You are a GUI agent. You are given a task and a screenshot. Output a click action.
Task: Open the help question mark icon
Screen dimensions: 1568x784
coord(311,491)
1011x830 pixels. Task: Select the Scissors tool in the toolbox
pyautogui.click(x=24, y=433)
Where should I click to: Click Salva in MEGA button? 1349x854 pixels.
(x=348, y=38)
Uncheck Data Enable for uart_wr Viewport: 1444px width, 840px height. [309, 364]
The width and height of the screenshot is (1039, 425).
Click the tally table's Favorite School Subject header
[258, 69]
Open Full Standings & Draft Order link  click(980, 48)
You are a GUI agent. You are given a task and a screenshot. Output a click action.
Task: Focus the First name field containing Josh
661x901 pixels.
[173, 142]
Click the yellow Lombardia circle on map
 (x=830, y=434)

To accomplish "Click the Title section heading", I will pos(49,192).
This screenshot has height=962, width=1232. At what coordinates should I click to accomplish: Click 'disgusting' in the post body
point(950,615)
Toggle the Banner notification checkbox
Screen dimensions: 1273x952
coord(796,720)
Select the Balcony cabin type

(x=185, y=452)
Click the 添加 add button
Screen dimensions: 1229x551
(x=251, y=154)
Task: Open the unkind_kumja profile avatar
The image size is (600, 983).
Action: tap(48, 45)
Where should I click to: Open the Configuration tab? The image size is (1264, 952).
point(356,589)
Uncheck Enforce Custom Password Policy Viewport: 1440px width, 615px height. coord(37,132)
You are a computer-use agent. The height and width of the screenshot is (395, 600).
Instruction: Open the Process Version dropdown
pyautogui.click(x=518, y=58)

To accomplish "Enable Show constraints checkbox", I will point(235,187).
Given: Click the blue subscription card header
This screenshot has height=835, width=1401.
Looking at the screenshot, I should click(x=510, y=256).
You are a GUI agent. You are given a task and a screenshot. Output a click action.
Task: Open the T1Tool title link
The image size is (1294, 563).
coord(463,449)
----
Exercise directions:
Your reply needs to reproduce all of the listing exactly.

Expected answer:
You are a GUI agent. You are given a task and a screenshot. Output a click action.
Task: Open the help question mark icon
Screen dimensions: 1568x784
coord(311,491)
1011x830 pixels. Task: Select the Scissors tool in the toolbox
pyautogui.click(x=24, y=433)
Where should I click to: Click Salva in MEGA button? 1349x854 pixels.
(x=348, y=38)
Uncheck Data Enable for uart_wr Viewport: 1444px width, 840px height. [309, 364]
The width and height of the screenshot is (1039, 425).
Click the tally table's Favorite School Subject header
[258, 69]
Open Full Standings & Draft Order link  click(980, 48)
You are a GUI agent. You are given a task and a screenshot. Output a click action.
Task: Focus the First name field containing Josh
661x901 pixels.
[173, 142]
Click the yellow Lombardia circle on map
 (x=830, y=434)

To accomplish "Click the Title section heading", I will pos(49,192).
This screenshot has height=962, width=1232. At what coordinates should I click to accomplish: Click 'disgusting' in the post body
point(950,615)
Toggle the Banner notification checkbox
Screen dimensions: 1273x952
coord(796,720)
Select the Balcony cabin type

(x=185, y=452)
Click the 添加 add button
Screen dimensions: 1229x551
(x=251, y=154)
Task: Open the unkind_kumja profile avatar
The image size is (600, 983).
Action: tap(48, 45)
Where should I click to: Open the Configuration tab? The image size is (1264, 952).
point(356,589)
Uncheck Enforce Custom Password Policy Viewport: 1440px width, 615px height. coord(37,132)
You are a computer-use agent. The height and width of the screenshot is (395, 600).
Instruction: Open the Process Version dropdown
pyautogui.click(x=518, y=58)

To accomplish "Enable Show constraints checkbox", I will point(235,187).
Given: Click the blue subscription card header
This screenshot has height=835, width=1401.
Looking at the screenshot, I should click(x=510, y=256).
You are a GUI agent. You are given a task and a screenshot. Output a click action.
Task: Open the T1Tool title link
The image size is (1294, 563).
coord(463,449)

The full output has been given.